We can illustrate the impact of these numerical tendencies by examining the test simulation NOicncmax. The imposition of ICNCmax (minmax1) is the dominant negative numerical tendency (Table 2). Without this condition, MINMAX− decreases by an order of magnitude, and ACCR and AGGR become the dominant sink terms (Fig. 3). Moreover, while there is a quite balanced division between IC sources and sinks for the other simulations, the source terms dominate in NOicncmax at 60 %. We have not considered the transport and sedimentation tendencies here and so cannot determine whether the clouds can realistically dissipate in the absence of the minmax1 tendency. However, we can emphasize the impact of this numerical tendency as the global mean ICNC in the NOicncmax simulation is 3 times larger than that in the REF simulation (Table 4). Therefore, an enforced ICNC upper bound of 107 m−3 significantly dampens the ICNC produced globally (Fig. S1 in the Supplement).

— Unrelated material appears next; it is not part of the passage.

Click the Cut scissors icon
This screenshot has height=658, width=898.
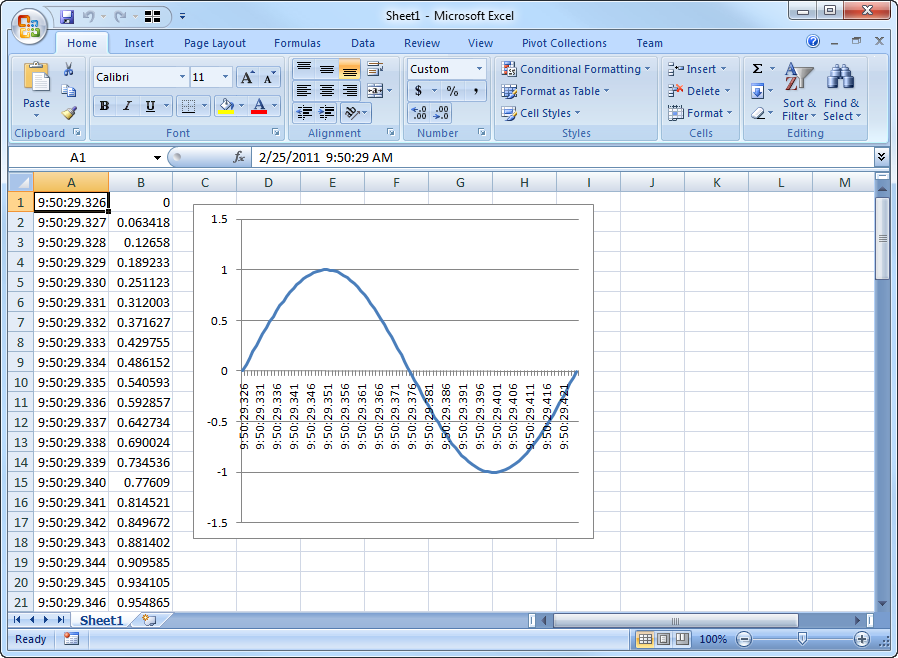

We also investigated the case in which the dominant source, FREE, does not take place. The results of the test simulation NOfree show that the ICNC tendencies remain at the same magnitude (Table 4). The suppression of instantaneous freezing does allow detrainment to become the leading source of ICs (Fig. 3). ICNC also strongly decreases in the middle and lower troposphere (Fig. S1), while global mean ICNC drops by an order of magnitude with respect to the REF simulation (Table 4). In contrast, CDNC increases by 10 % on average (not shown), as cloud droplets that would otherwise transform into ICs in REF remain in the liquid phase in NOfree.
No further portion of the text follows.